I have three nn.Module joined by using a nn.ModuleList

decoder = nn.ModuleList([create_model() for _ in range(3)])

I have one optimizer with the trainable parameters of the 3 decoder (remind is a list of 3 different models)

optimizer = Adam(decoder.parameters(), lr=1e-3, weight_decay=1e-5)

Each decoder ( decoder[0], decoder[1] and decoder[2] ) has different inputs and I need update their weights separately.

This is a brief version of how my loop looks.

for epoch in range(100):
    for features in dataloader: # features is a list of 3 inputs.
        for idx, input in enumerate(features): 
            
            # Forward pass
            loss = decoder[idx](input) # input[0] into decoder[0], input[1] into decoder[1] and input[2] into decoder[2]

            # Backward pass
            optimizer.zero_grad()
            loss.backward()
           
            # Adam step
            optimizer.step()

Am I updating the weight of each model with their corresponding error correctly?

If you prefer. here is a more complex version of my training loop:

for e in range(100):
    for inputs in dataloader:
        with torch.no_grad():
            features = feature_extractor_resnet50(inputs) # output of layers [1, 2, 3]
    
        for idx, input in enumerate(features):

            # Forward pass
            loss = decoder[idx](input)

            # Backward pass
            optimizer.zero_grad()
            loss.backward()

            # Adam step
            optimizer.step()

I think, you should have optimizer.zero_grad(), optimizer.step() as below to update the parameters altogether after 3 forward passes to 3 decoders.

for e in range(100):
    for inputs in dataloader:
        with torch.no_grad():
            features = feature_extractor_resnet50(inputs) # output of layers [1, 2, 3]

        # zero gradients
        optimizer.zero_grad()

        for idx, input in enumerate(features):

            # Forward pass
            loss = decoder[idx](input)

            # Backward pass
            loss.backward()
    
        # Adam step  (only once for every input)
        optimizer.step()
1 Like

What you said makes sense, although I’m still testing it, I can say that training time was reduced from 40 to 30 minutes which is a great news.

It seems that the performance keeps similar with your methodology.

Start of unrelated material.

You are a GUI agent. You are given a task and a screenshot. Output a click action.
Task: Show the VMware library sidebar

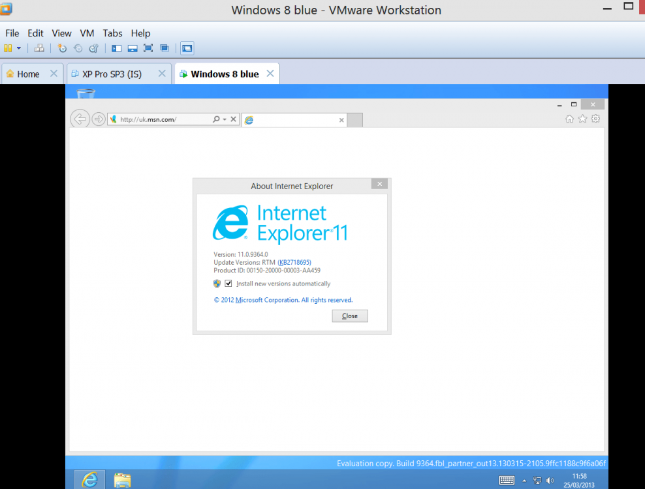click(x=116, y=48)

I think it’s ok.

1 Like

Sorry but it doesn’t work as well as I though. After 3 test using the same seed, it seems that your proposal is a bit behind that mine. This is 91% of performance (your) vs 93% performance (mine). Why could be this. For me, your implementation make sense…maybe this normal but is very rare after 3 tests.

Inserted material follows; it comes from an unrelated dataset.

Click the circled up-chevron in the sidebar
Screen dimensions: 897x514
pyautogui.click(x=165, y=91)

I open the complete details of the training loop.

  1. Firstly, I extract the output of resnet50.layers1, resnet50.layer2 and resnet50.layer3 using certain data.
  2. I have 3 decoders, one for each output of the resnet. This is to say, decoder1 use resnet50.layer1, decoder2 use resnet50.layer2 and decoder3 use resnet50.layer3.
  3. Then, weights of each decoder need be updated.
model.decoder.train()
    train_loss = list()
    for inputs in dataloader:
        inputs = inputs.to(device)
        with torch.no_grad():
            features = model.feature_extractor_resnet50(inputs) # output of layers [1, 2, 3] of the resnet

        for idx, feat in enumerate(features): # features is a list of 3 items
            # Forward
            loss = model.decoder[idx](feat) # this is, decoder[0] use resnet.output_layer[0], decoder[1] use resnet.output_layer[1] and so son
            
            # Backward
            optimizer.zero_grad()
            loss.backward()

            # Update weights
            torch.nn.utils.clip_grad_norm_(model.decoder[idx].parameters(), 1e0)
            optimizer.step()

            train_loss.append(loss.item())

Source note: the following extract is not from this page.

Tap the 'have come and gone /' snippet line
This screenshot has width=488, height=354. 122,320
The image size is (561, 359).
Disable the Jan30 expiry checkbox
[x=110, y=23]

Thanks for the help :slight_smile:

I couldn’t think of a concrete reason for this behavior.
I will think more and come back if I find some valid explanations.

1 Like

Yes, tomorrow I will test it again. Maybe I did a mistake. I let you know. Thanks

1 Like

You might want to try to just sum up the losses, zero the gradients, and pass them to the backward function as opposed to looping over three modules. This approach would draw more or less the same computation graph.

I assume you want to train a multitask problem, it’s worth to try to multiply each loss with certain weight.

1 Like

Hello. I will check to sum the losses. It could work.
About pondering the losses its a good catch.